When Maggie finished high school, she wanted to take a year off before college to see the world for what it is. Her decision was driven by a desire to understand herself better and figure out what she wanted to do with her life. As part of her travel, she came to live in the northeast of India where she witnessed refugees fleeing Nepal at a time when the country was entangled in a civil war.
After hearing a lot of stories about victims of the civil war, Maggie decided she wanted to see for herself what was happening in Nepal. Maggie went to Nepal where she met Himi, a six-year-old girl who used to break rocks every day. Himi wasn't alone—children breaking rocks and selling them to survive wasn't an uncommon sight.
At that point of time, all she wanted to do was help that little girl in every possible way. Recalling those days, Maggie tells The Huffington Post,
It didn’t start as this huge vision. It started with a little girl. I kept thinking incrementally: what’s the next step? And now, what’s the next step? And the next step at a certain point became a home, because a lot of the children needed a place to stay. They weren’t safe. They had lost parents and were orphaned. I knew I couldn’t think about school, before I helped meet their basic needs. School is a luxury. They need a home and love. They need a family.

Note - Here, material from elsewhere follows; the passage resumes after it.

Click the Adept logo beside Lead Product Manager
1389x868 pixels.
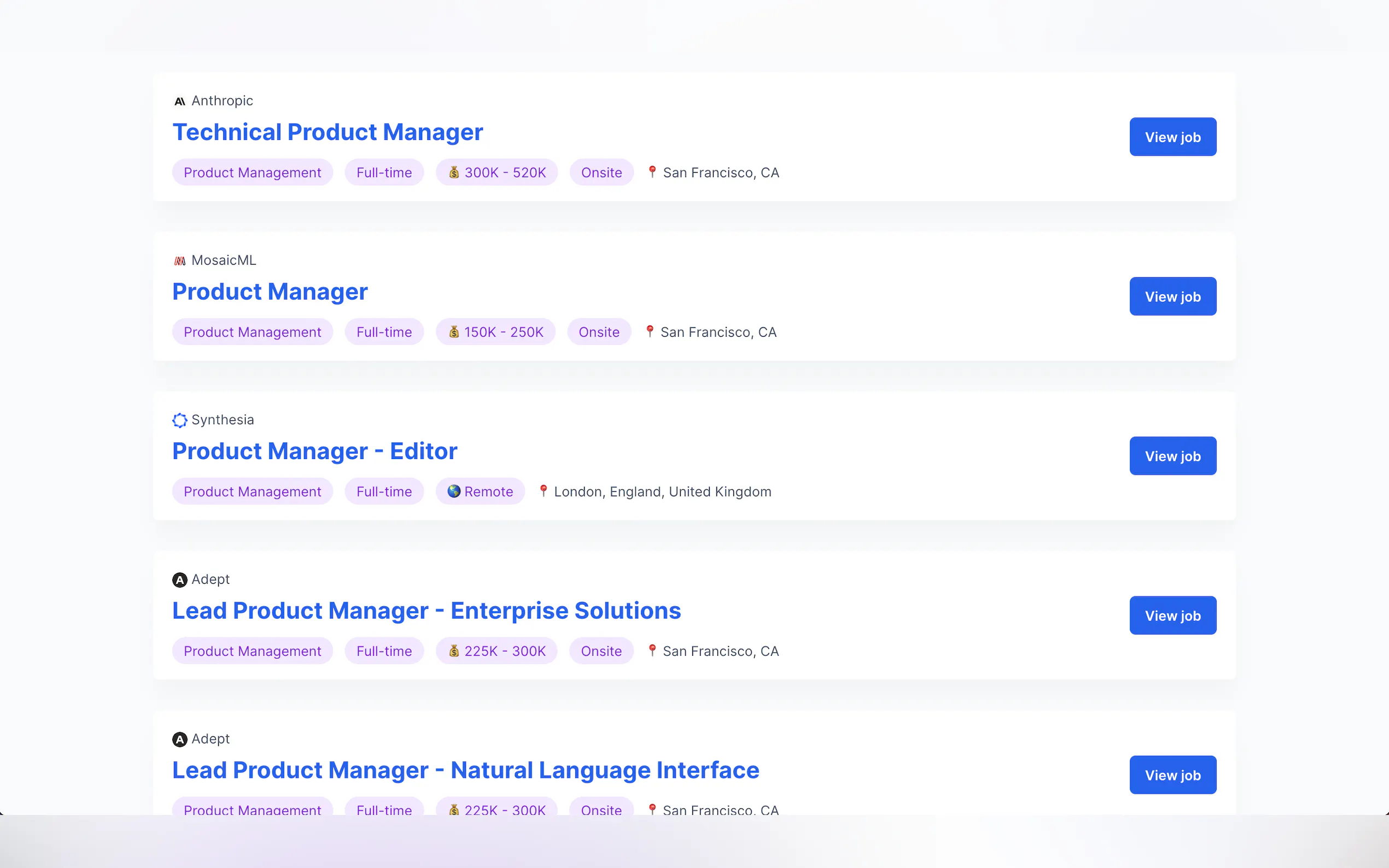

That is how her journey began. Twelve years have passed since then and Maggie has been instrumental in building a home for orphans and a school to educate underprivileged children. Other than this, she has started a women’s centre for victims of gender-based violence, a community centre, and a health clinic.
The Kopilla Valley school started by Maggie in 2010 has more than 400 children and most of them are first in their families to attend school. Her aim is to set a standard for the way we treat children despite our differences. Maggie believes that it is a responsibility that needs to be fulfilled by everyone.
To acknowledge her efforts, in 2015 she was chosen as the Hero of the Year by CNN. Despite all the positive impact she is creating in Surkhet, Nepal, she too has her bad days. Talking about how she copes with it, she told Daily News and Analysis,
There are days when I feel low, but all I have to do is walk out of my bedroom and see my children running around, to realise that the change is happening before my eye.